Post by contributing writer, Michele.
Jars of Evening Primrose Oil capsules have been a staple on my natural remedies shelf for years. I have found it to be beneficial during various “feminine” seasons of life. Rich in essential fatty acids, it can assist in addressing a wide range of concerns:
Trying to Conceive
In conjunction with charting your cycle, and drinking lots of water, taking Evening Primrose Oil during the days before ovulation may help increase your “fertile” conditions, as well as providing essential fatty acids needed during pregnancy. (Do not take after ovulation, since it can cause contractions.)
Always start with the lowest dosage, and gradually increase the amount as needed.
PMS/Monthly Cycle Concerns
Even if you don’t get pregnant, those two weeks (approximately) of taking the supplement each month may also help alleviate some of the hormonal challenges of PMS, and even help address irregular cycles.
Evening Primrose Oil is also commonly recommended for relief of painful Fibrocystic Breast Disease, which can be an additional concern of a monthly cycle. (After taking this for several months at the recommendation of my physician a few years ago, the results were very helpful for me!)
Pregnancy & Preparing for Labor
Many midwives will suggest dosages of Evening Primrose Oil to help prepare the cervix for labor. I tend toward the cautious side, preferring to begin the supplement around 38-40 weeks of pregnancy, but some women gradually begin (with small doses) a bit earlier, around 36-38 weeks.

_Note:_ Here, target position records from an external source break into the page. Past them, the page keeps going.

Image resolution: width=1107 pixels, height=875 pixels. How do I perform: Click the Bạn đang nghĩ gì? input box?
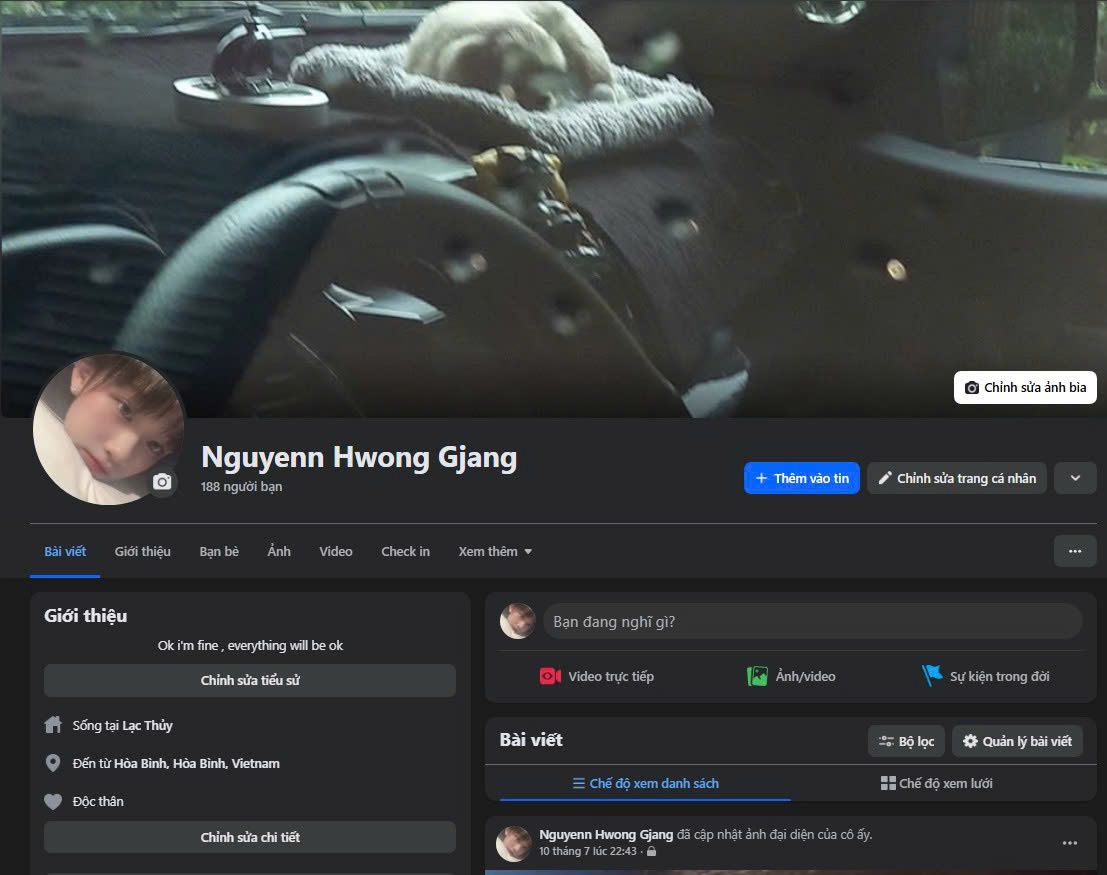click(811, 621)
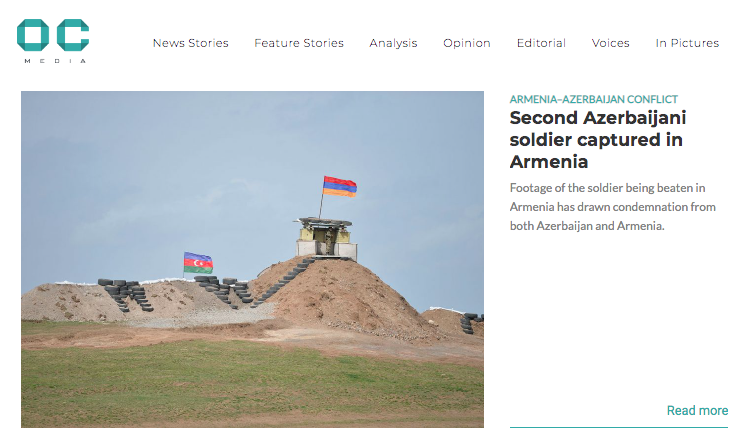This screenshot has width=742, height=446.
Task: Open the Analysis section
Action: [x=393, y=43]
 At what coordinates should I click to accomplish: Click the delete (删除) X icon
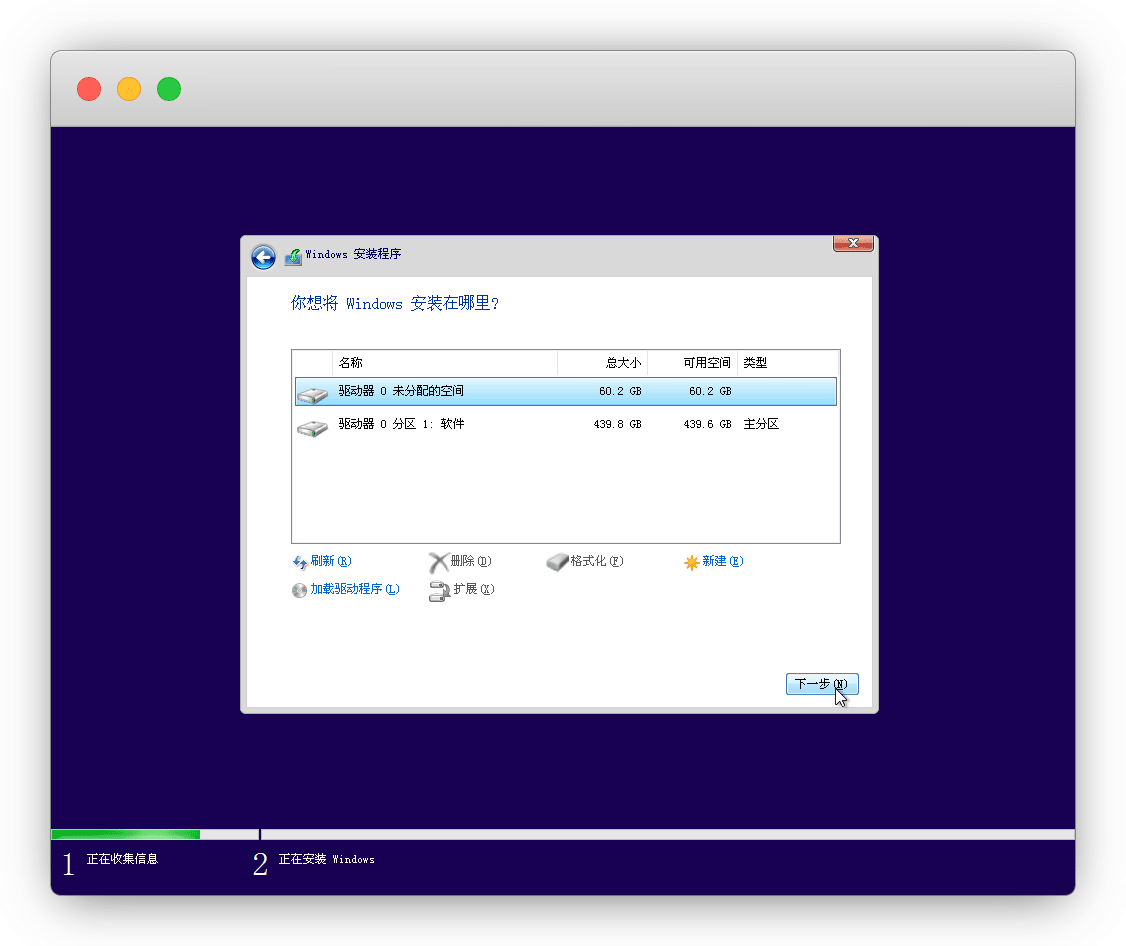(x=438, y=562)
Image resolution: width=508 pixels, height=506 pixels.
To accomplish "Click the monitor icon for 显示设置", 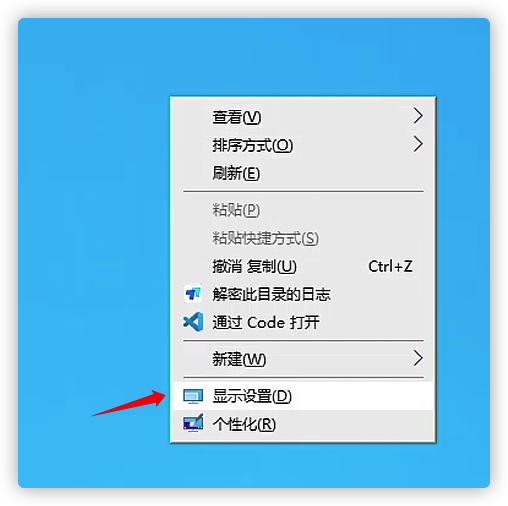I will click(193, 396).
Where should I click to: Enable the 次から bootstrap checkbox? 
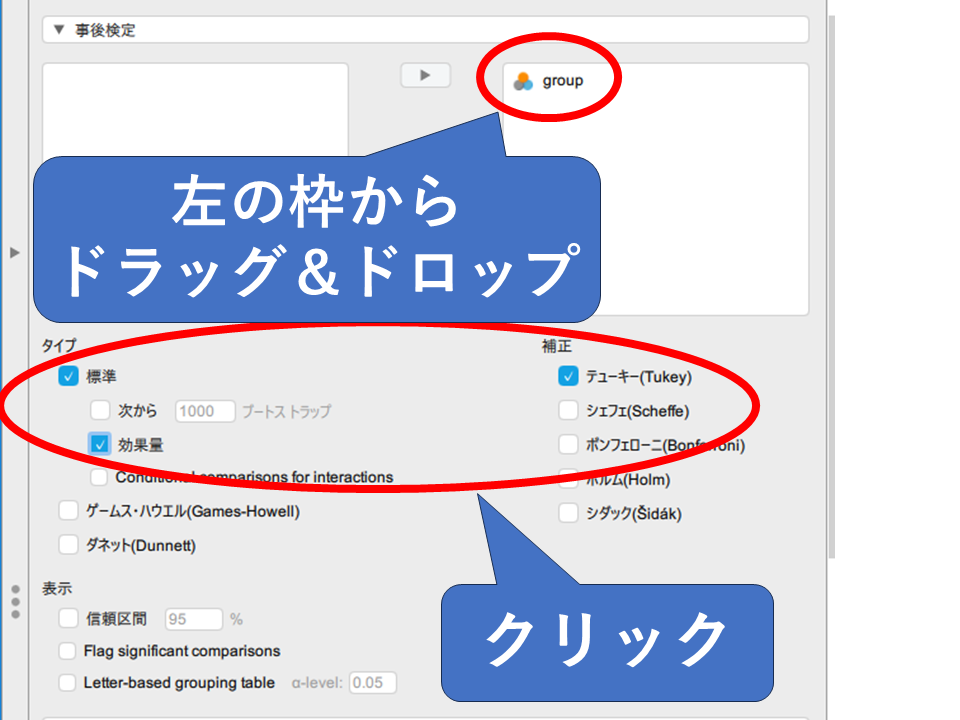click(x=100, y=410)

Dosages usually begin with one or two 500 mg capsules orally, increasing up to a total of 2,500 mg per day. (The total is usually divided up, to be taken 2-3 times per day.) Other pregnant women use part of the total dosage as a suppository placed near the cervix, as well.
Use Evening Primrose Oil with caution during pregnancy, as it can induce labor in some women. Do not take if expecting surgery, as it may act as a blood thinner. Check with your midwife or care provider to see what is appropriate for your situation, before using.
Some women have found that massaging some Evening Primrose Oil a couple times a day on the perineum has helped with their postpartum healing (such as painful scar tissue remaining weeks after an episiotomy has “healed”). Source: Midwifery Today
Taking this supplement orally during those last weeks of pregnancy as well as into postpartum may also have the benefit of decreasing the hormonal “blues” of postpartum.
(Best results are usually seen after taking it for a month or two; check with your provider. Please note, this is not a substitute for necessary treatment in the event of full postpartum depression!)
Evening Primrose Oil is usually considered safe for breastfeeding mamas, and can be helpful for addressing soreness during ovulation, Raynaud’s Syndrome, and plugged milk ducts. (I experienced all three of those over the past couple years, and have found relief from all of them, following the recommendations of my midwives & lactation consultant!) Source: KellyMom.com
Depending on the symptoms you experience, you may find Evening Primrose Oil beneficial, using a daily schedule of dosages (such as this one).
Over the years, I’ve found Evening Primrose Oil to be a frugal & simple solution for many health concerns, and a natural alternative to expensive and chemical-based products from the pharmacy.
Has Evening Primrose Oil worked for you?